On February 2, 2014, 39,000 tons of toxic coal ash began to pour from a Duke Energy coal ash lagoon into the Dan River just outside of Eden, NC, through a ruptured storm water drainpipe. Some of that ash was recovered, but one year later, over 90%—some 36,000 tons—remains in the river.
In fact, the Dan River site is the smallest coal ash impoundment in North Carolina. Millions of additional tons of ash remain in wet, unlined, leaky pits next to major waterways throughout the state, and the entire Southeast. The cleanup of those pits is more important than ever, because Duke Energy has shown that utilities cannot clean up a river once they have spilled coal ash into it.
One year after Dan River, SELC can point to some major successes in our quest to protect the South’s waterways from coal ash pollution:
- In South Carolina, all three utilities, including Duke Energy, have now committed to cleaning up a total of 16.6 million tons of coal ash. Some of that cleanup, secured through agreements with SELC, is actually underway—and ahead of schedule.
- In North Carolina Duke has promised—albeit in a non-binding fashion as yet—to clean up not only the remaining ash on the Dan River, but also at three other sites where SELC and our client conservation groups and riverkeepers had previously taken legal action.
- If Duke follows through on its North Carolina commitments, total cleanup in both North and South Carolina would add up to some 33.8 million tons of coal ash. That tonnage equates roughly to 771 Exxon Valdez-sized tankers—a line of ships that would stretch over 140 miles long.*
And our work to add to this total goes on:
- In North Carolina we continue to represent citizens in their quest to clean up the remaining 10 coal ash sites across the state.
- In Virginia, we have taken legal action at sites on the Potomac and Elizabeth Rivers to compel a cleanup.
- We have added Tennessee to our coal ash initiative with legal action to clean up TVA’s Gallatin plant on the Cumberland River near Nashville.
- And we continue to advocate for stronger protections at the state and national level.
On the one-year anniversary of Dan River, state and local media wrote over 100 stories reflecting on the spill and its aftermath.

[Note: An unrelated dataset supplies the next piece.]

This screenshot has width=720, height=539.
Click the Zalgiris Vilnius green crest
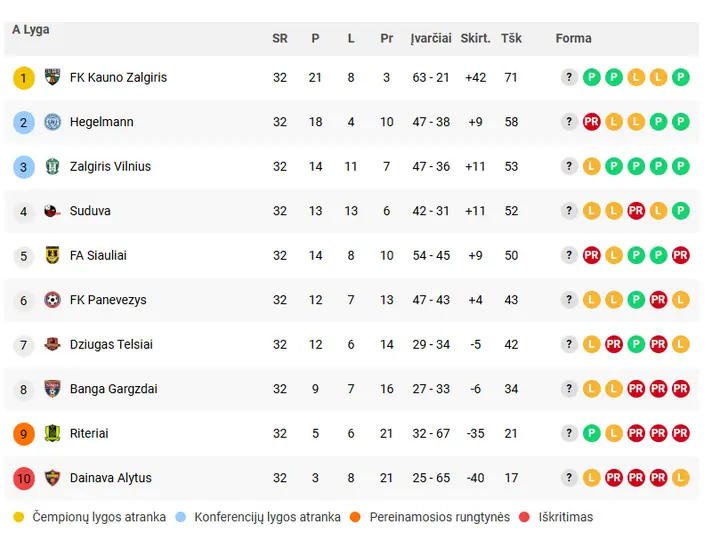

Here are some excerpts:
“We’ve got to get it out of these unlined pits and we have to get it to safe, lined storage,” says Frank Holleman, an attorney with the Southern Environmental Law Center. “Every day we run the risk of another Dan River disaster. And, in effect, we’re having a spill every day in North Carolina. All of these sites are leaking. Some of them, staggeringly.”

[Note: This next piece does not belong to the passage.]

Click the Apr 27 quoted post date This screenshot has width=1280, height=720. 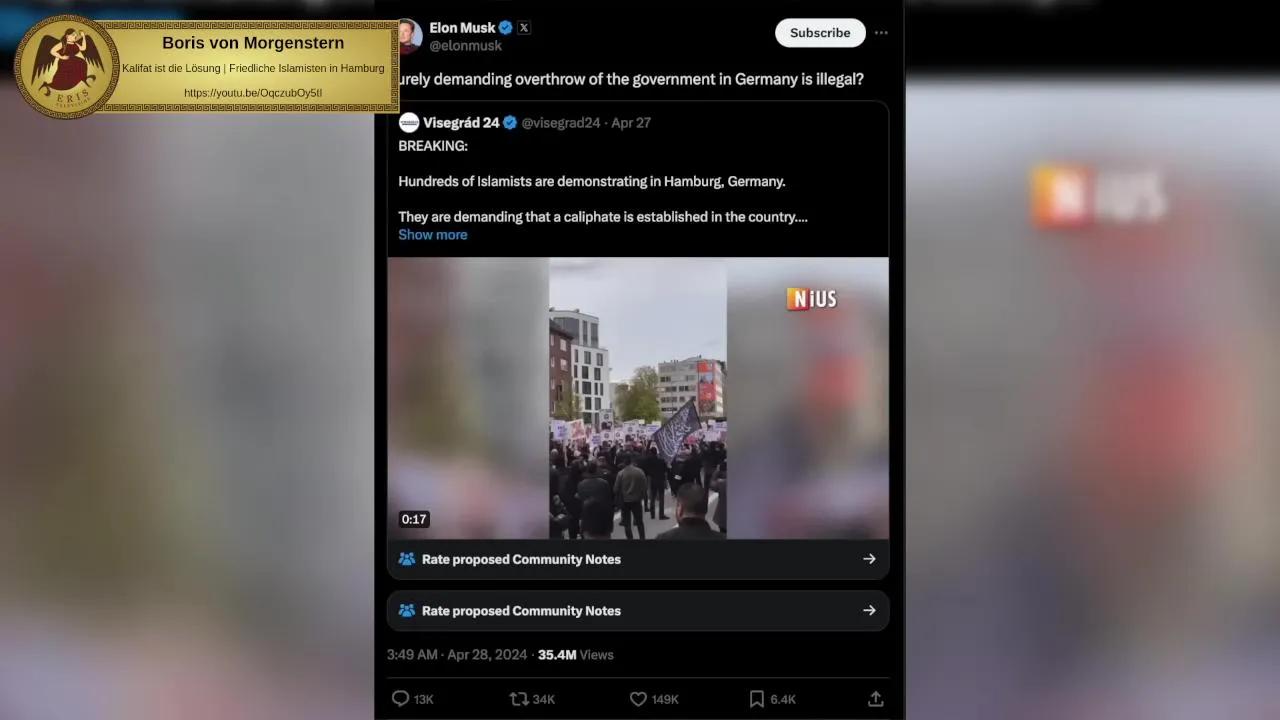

The new law is flawed in a few other ways. It allows Duke to seek to pass the costs along to customers, rather than to shareholders. Lawmakers also allowed Duke out from under a judge’s order that it could be forced to take “immediate action” to rectify seepage of chemicals into groundwater. And a politically appointed commission will oversee Duke’s excavation of ash.
All of that suggests intense vigilance by regulators and advocates is needed going forward.
“The catastrophe we had at the Dan River facility was at the smallest site in North Carolina,” said Frank Holleman of the Southern Environmental Law Center in Chapel Hill. “If it had been at one of the bigger sites, we’d have had an even bigger catastrophe.”
Holleman doesn’t give state government high marks for its response to the spill and the larger issue of coal ash. The new state law is fine, but no real action has been taken against any of Duke’s ash lagoons by the state Department of Environment and Natural Resources, he said.
“Here we are, one year after the spill, and DENR has not required Duke to clean up anything anywhere,” Holleman said. “Not one ounce of coal ash.”
The Southern Environmental Law Center, which has sued Duke over ash pollution, says it will challenge the legality of such permits.
“Duke has been openly leaking for years. Now they’re asking DENR to give them amnesty,” said senior attorney Frank Holleman. “Can you imagine us allowing any municipality or county in the state to permit a wastewater treatment plant that leaks in multiple ways?”
The Duke Energy coal ash spill into the Dan River, upstream from the Hampton Roads water supply, was an alarming example of the supine oversight that results when powerful companies have their way with intimidated regulators.
*The Exxon Valdez, a 987-foot long oil tanker, spilled approximately 42,000 tons of crude oil into Prince William Sound in the Gulf of Alaska in March 1989.